In the entries that follow, find each line with the word "element" and copy it.

Data to examine:
=== Section Start ===

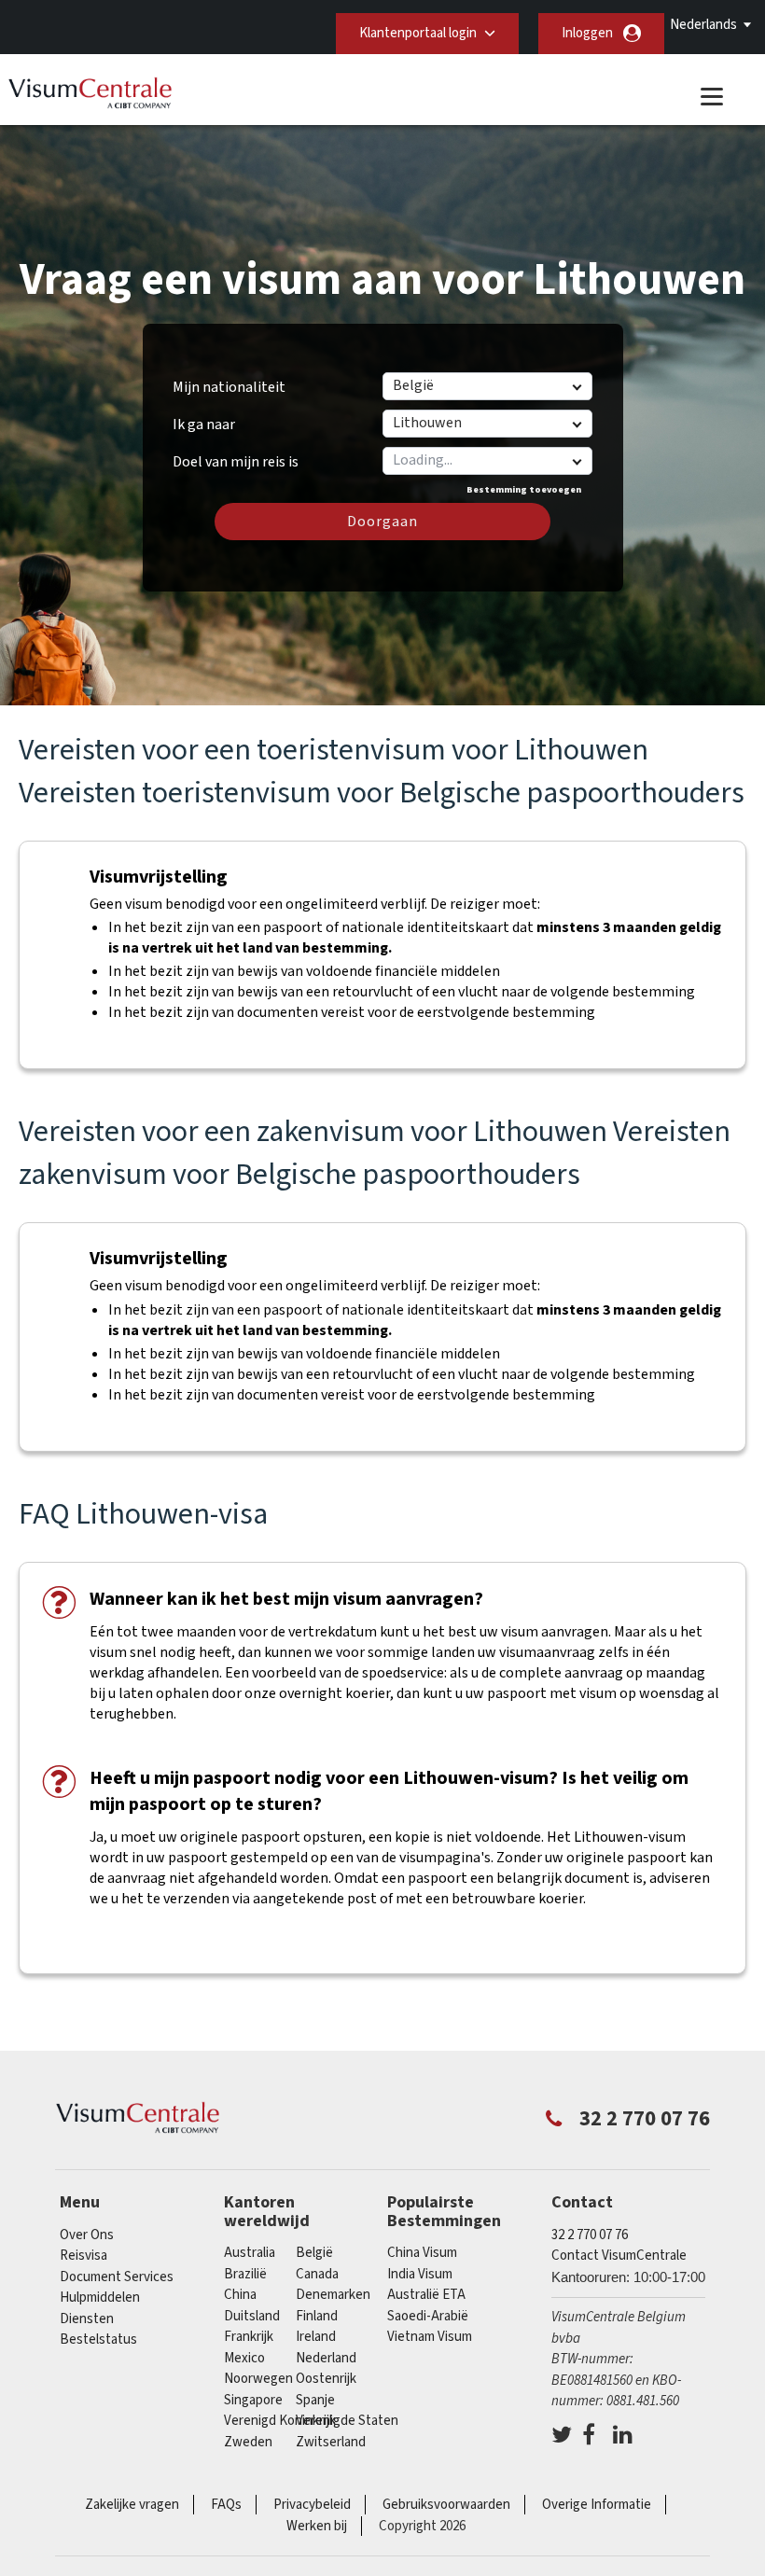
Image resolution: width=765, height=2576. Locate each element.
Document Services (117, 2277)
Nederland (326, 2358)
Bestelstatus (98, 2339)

=== Section End ===
=== Section Start ===

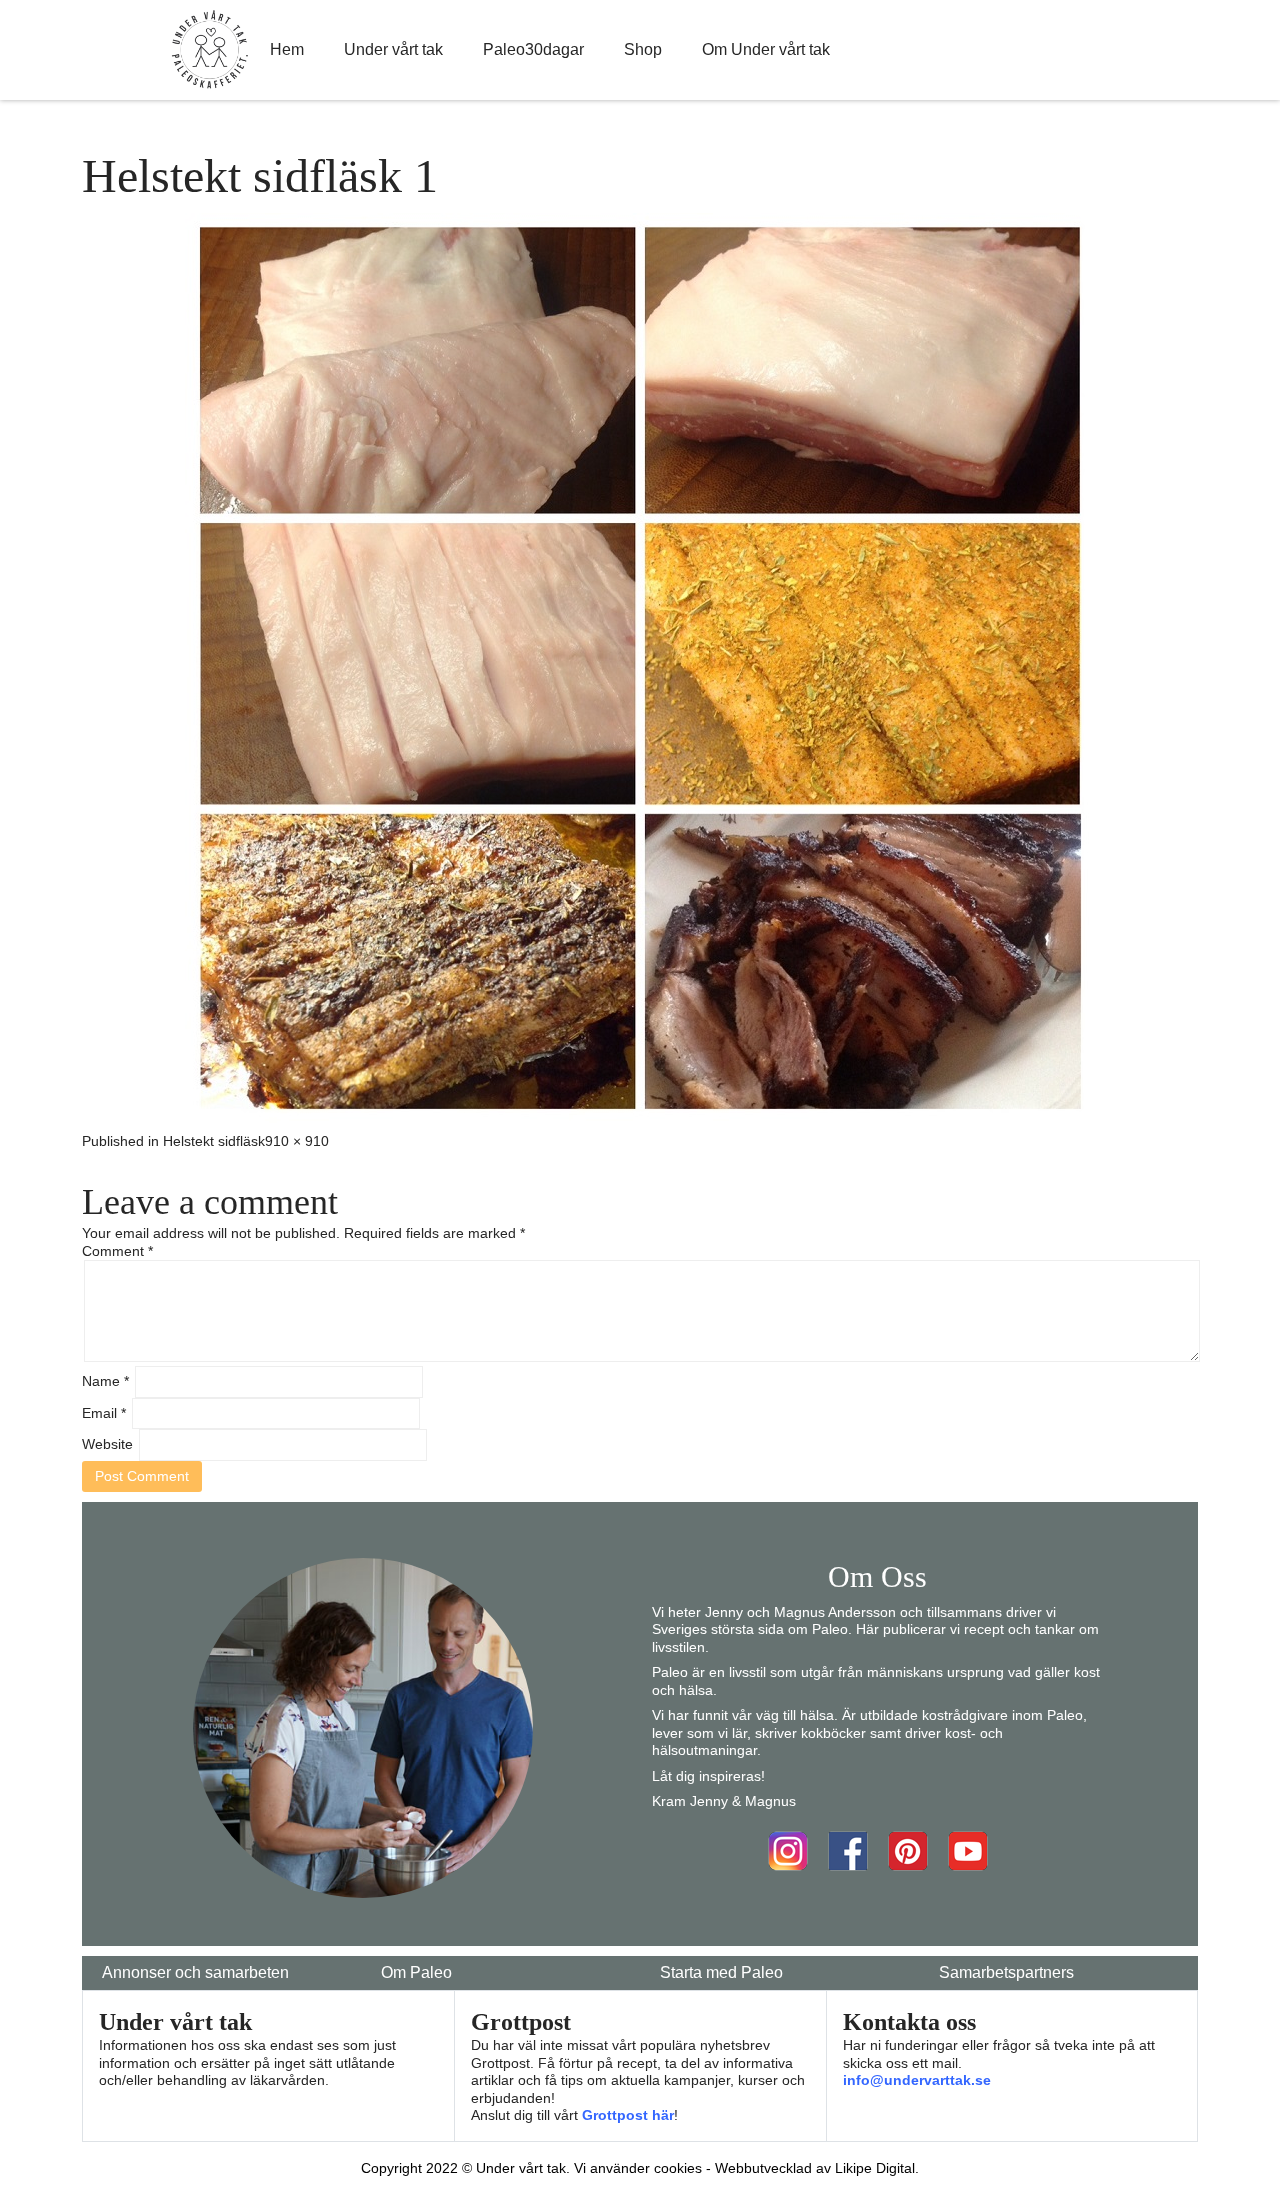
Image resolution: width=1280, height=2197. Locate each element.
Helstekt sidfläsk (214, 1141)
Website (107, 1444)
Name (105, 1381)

=== Section End ===

Your solution:
Image resolution: width=765, height=2576. Locate each element.
Image resolution: width=1280, height=2197. Locate each element.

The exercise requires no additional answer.